## [Provided records]

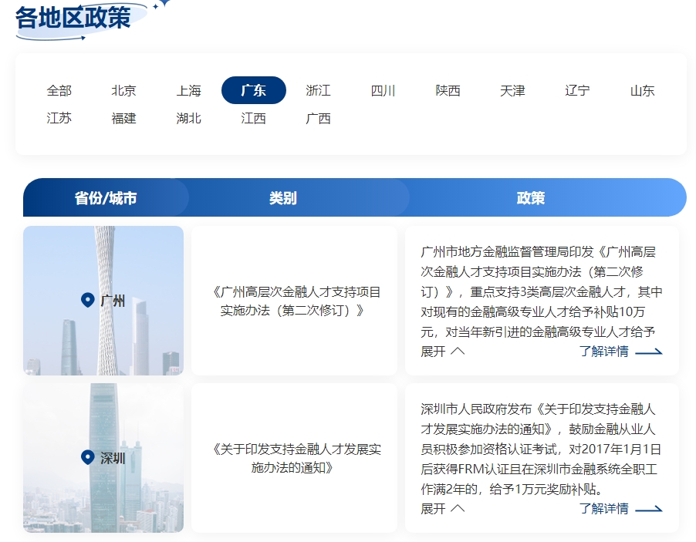Image resolution: width=696 pixels, height=542 pixels.
Task: Select the 浙江 region tab
Action: [319, 90]
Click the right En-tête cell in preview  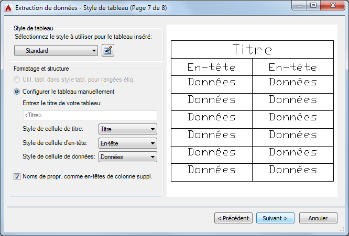[292, 67]
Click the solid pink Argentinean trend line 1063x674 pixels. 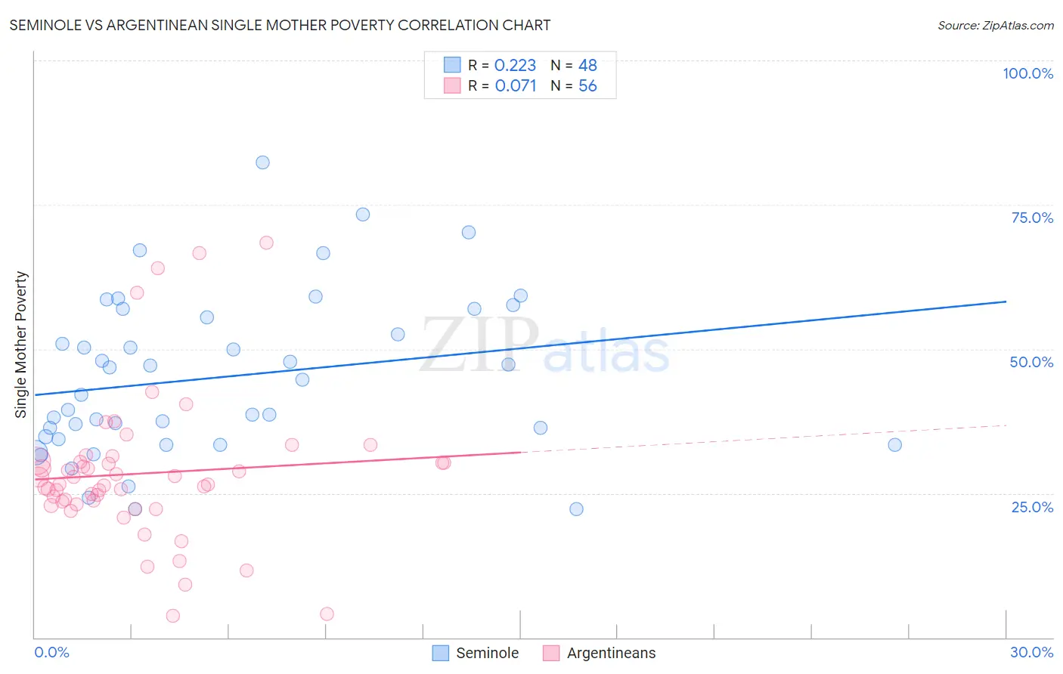(x=302, y=465)
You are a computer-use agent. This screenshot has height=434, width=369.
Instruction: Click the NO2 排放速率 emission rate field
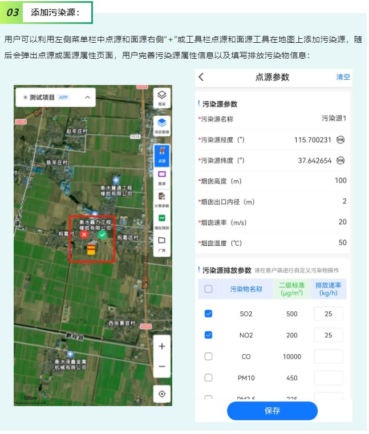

## [Written task]
Lay out as a JSON list of strings the stretch of lines above, from the line containing "You are a computer-use" through the end, with one string per line and blank lines left out. Leave the pictures out of the answer.

## [Task response]
[
  "You are a computer-use agent. This screenshot has height=434, width=369.",
  "Instruction: Click the NO2 排放速率 emission rate field"
]